Grant let go and she put the plane into a steady climb on the intercept heading. She seemed to be doing okay.
“We’re going to come up from below and behind them. Even if they’re aware of us from listening to ground control, they won’t be able to see us until we’re almost upon them. When we’re close, I’ll slow to a one-hundred-knot closing speed so that I make sure not to miss. At that velocity we’ll still do enough damage to destroy the plane.”
“And ours.”
“That’s why we’re going to eject just before impact. Under each of your armrests is a trigger. Feel for them but don’t pull them.”
Grant touched them. “Got ’em.”
“When the time comes, you’ll pull both armrests straight up and squeeze the triggers. The canopy will blow off and a rocket will eject the seat. Sit up straight to minimize the possibility of fracturing your spine. The wind will slam into you. Your mask should stay on, but if it doesn’t you’ll pass out before you reach twenty thousand feet. The parachute will open automatically.”
“How will that affect the flight path of the plane?”
“At the speed we’ll be going, the plane will be like a missile. The inertia will keep it steady for a few seconds.”
“We pull at the same time?”
“No, pulling the handle will eject both of us, one after the other.”
Morgan was the expert, so Grant had to take her word that all this would work.
“I still expect that afternoon together,” he said.
“I promise. I’ll be there.”
A distant white speck caught Grant’s attention.
“Target dead ahead,” he announced to Morgan.
In seconds he could see the bone-white Lodestar, its enormous wingspan cleaving the blue sky. They were coming up directly behind the carrier, which grew in size rapidly.
“I’ve got it,” Morgan said. “Are you ready?”
“Just tell me when.”
“I’ll count down. Throttling back.”
Grant’s chest strained against the safety straps as the afterburners cut off. They were now doing a stately six hundred knots. Ejecting at this speed and altitude was dicey at best, especially because he wasn’t wearing a flight suit. If he didn’t die of hypoxia, he might freeze to death before he got to a lower altitude.
The Lodestar was now close enough that Grant could make out the Skyward below it.
Tyler and Jess had no clue what was coming. Grant rationalized that they would die anyway if the Killswitch were detonated, but the taste of guilt was too strong to ignore. If he could trade places with them, Grant would do it in an instant.

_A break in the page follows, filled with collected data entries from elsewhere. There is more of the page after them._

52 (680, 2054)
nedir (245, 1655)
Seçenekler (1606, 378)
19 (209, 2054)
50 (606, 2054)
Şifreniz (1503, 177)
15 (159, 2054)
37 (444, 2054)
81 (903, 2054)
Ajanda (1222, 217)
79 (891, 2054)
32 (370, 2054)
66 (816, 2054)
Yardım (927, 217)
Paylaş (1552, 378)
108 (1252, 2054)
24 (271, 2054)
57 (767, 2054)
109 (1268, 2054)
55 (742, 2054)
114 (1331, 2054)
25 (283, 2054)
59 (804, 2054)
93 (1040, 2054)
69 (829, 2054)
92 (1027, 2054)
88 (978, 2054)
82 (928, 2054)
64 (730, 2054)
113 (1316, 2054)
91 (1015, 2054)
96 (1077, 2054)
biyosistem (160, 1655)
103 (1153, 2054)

“I’m sorry, guys,” he said under his breath. “So sorry.” He silently prayed for them.
“It’s time, Grant,” Morgan said. “I’ll see you on the other side.”
“Can’t wait.”
The Lodestar loomed in the windscreen. Morgan was aiming dead center. The T-38 would tear through the middle of the fuselage. Grant hoped that Tyler and Jess would never know what happened.
Morgan began her countdown.
“Pull on one. Five.”
Grant wrapped his fingers around the armrests and triggers.
“Four.”
Morgan’s voice sounded strangely at peace.
“Three.”
Like she knew this was a moment to be savored.
“Two.”
Like she was finally back where she belonged.
“One. Bail out, bail out, bail out!”
Grant jerked the armrests up, and his world became a rush of sensation. The sound of the explosive bolts blowing the canopy off. The intense cold of the air lashing his arms. The crushing force of the seat catapulting him out of the plane. The coppery taste of blood as he bit his lip. The tunneling of vision from sudden deceleration as the air dragged him to a stop.
As he tumbled through the air, a drogue chute deployed to halt the spin, and that’s when he saw that she had overestimated their closing speed. He’d ejected when they were still hundreds of yards from the Lodestar.
But Grant couldn’t see Morgan’s chute anywhere. She hadn’t bailed out.
For an instant Grant thought something had gone wrong with the ejection mechanism. But then he realized she’d tricked him into ejecting. Morgan was staying with her plane until the end.